L’avvio di una procedura di infrazione da parte della Commissione Ue prevede un rapido annuncio, traumatico, e una gestione più lenta. Può durare alcuni mesi e in quella fase di trattativa fra un Governo chiamato a rientrare in un percorso virtuoso di riduzione del debito e una Commissione impegnata a ribadire i vincoli comuni, gli operatori economici e le famiglie non potranno che restare prudenti. Se non fermi. Non è la condizione migliore per ottenere quell’espansione dell’economia di cui l’Italia avrebbe bisogno. C’è un rischio gelata, se non recessione.
Quanto potrà costare un braccio di ferro con la Commissione europea e, sullo sfondo, con gli altri Stati dell’Eurozona convinti che l’Italia non sia pienamente affidabile? Quanti nuovi investimenti e partnership resteranno in attesa nei cassetti?
Misurare il costo della “strategia della tensione” con la Ue non è facile. Si è calcolato l’onere di uno spread stabilmente a quota 300 punti (quindi il 3% aggiuntivo rispetto agli interessi pagati dallo Stato tedesco per i suoi titoli obbligazionari decennali) e in due anni le stime vanno oltre i 4,5 miliardi. Non si è calcolato il costo per le imprese che hanno bisogno di finanziamenti internazionali. Sono in scadenza 500 miliardi di obbligazioni che finora hanno schivato il tasso da “rischio Italia”.
Non si è calcolato quanto lo stress di sfiducia in Europa può costare in Italia in termini di minori consumi, minori investimenti, minore occupazione.
Sono dati che emergeranno nei prossimi mesi.
La velocità di marcia dell’economia, mentre è in corso una procedura di infrazione, diventa più lenta.
Sembrano noiosi passaggi tecnici, eppure si trasferiscono al vissuto con un’assunzione rinviata, un contratto a termine non confermato, un investimento congelato, un acquisto o ristrutturazione di una casa valutati con il freno dell’incertezza. Ogni voce di spesa è controllata da vicino.
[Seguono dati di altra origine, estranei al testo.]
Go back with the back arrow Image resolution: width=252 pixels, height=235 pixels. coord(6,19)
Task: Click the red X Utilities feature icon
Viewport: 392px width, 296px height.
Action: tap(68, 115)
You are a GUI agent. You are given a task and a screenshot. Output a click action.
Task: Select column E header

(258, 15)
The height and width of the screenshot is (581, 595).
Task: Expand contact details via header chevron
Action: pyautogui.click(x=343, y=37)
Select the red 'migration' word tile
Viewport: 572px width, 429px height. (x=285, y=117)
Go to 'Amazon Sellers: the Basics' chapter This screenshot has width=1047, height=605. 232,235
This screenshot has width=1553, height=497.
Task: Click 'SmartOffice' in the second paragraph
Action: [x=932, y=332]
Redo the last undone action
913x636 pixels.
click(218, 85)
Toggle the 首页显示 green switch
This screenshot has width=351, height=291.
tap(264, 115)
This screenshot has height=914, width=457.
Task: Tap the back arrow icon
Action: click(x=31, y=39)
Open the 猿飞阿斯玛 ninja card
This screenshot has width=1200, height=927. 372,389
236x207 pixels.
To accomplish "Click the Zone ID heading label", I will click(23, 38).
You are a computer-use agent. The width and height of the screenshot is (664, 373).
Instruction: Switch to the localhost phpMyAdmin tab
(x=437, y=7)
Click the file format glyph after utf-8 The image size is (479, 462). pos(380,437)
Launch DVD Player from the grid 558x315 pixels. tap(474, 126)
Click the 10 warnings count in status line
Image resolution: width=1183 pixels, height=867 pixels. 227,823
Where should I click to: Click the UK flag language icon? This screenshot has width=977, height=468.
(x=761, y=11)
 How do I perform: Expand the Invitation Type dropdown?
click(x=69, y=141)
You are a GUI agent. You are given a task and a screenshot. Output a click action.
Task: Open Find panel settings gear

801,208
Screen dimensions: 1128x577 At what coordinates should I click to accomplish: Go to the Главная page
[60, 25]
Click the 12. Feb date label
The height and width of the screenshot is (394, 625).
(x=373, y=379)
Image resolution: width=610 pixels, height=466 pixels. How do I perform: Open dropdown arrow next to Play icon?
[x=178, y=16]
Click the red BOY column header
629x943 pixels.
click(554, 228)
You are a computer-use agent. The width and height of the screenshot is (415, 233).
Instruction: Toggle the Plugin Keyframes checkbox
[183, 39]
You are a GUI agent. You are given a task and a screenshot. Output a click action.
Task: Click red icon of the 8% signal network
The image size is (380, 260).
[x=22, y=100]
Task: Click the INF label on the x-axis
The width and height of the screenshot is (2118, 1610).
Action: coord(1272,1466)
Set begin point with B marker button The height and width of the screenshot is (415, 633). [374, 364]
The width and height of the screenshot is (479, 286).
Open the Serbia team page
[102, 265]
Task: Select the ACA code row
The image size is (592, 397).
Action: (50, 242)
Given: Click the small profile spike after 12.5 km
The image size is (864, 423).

Tecnicamente, la Commissione Ue porterà a gennaio le sue conclusioni e raccomandazioni al Consiglio Ecofin (i ministri dell’economia degli Stati Membri) che avrà tempo fino a sei mesi per imporre un percorso di rientro graduale del debito pubblico attraverso un deficit annuale compatibile. I partner europei, e chi dall’estero ha prestato soldi allo Stato italiano, non vogliono che si aggiunga altro debito pubblico e premono tutti insieme perché si torni a un sentiero di prudenza. Il Governo ne intravede invece un prolungamento di quell’austerity che frena l’espansione e non vuole rinunciare alle promesse della campagna elettorale. Da Paese “sorvegliato speciale” si rischia di diventare Paese “sotto sanzione”.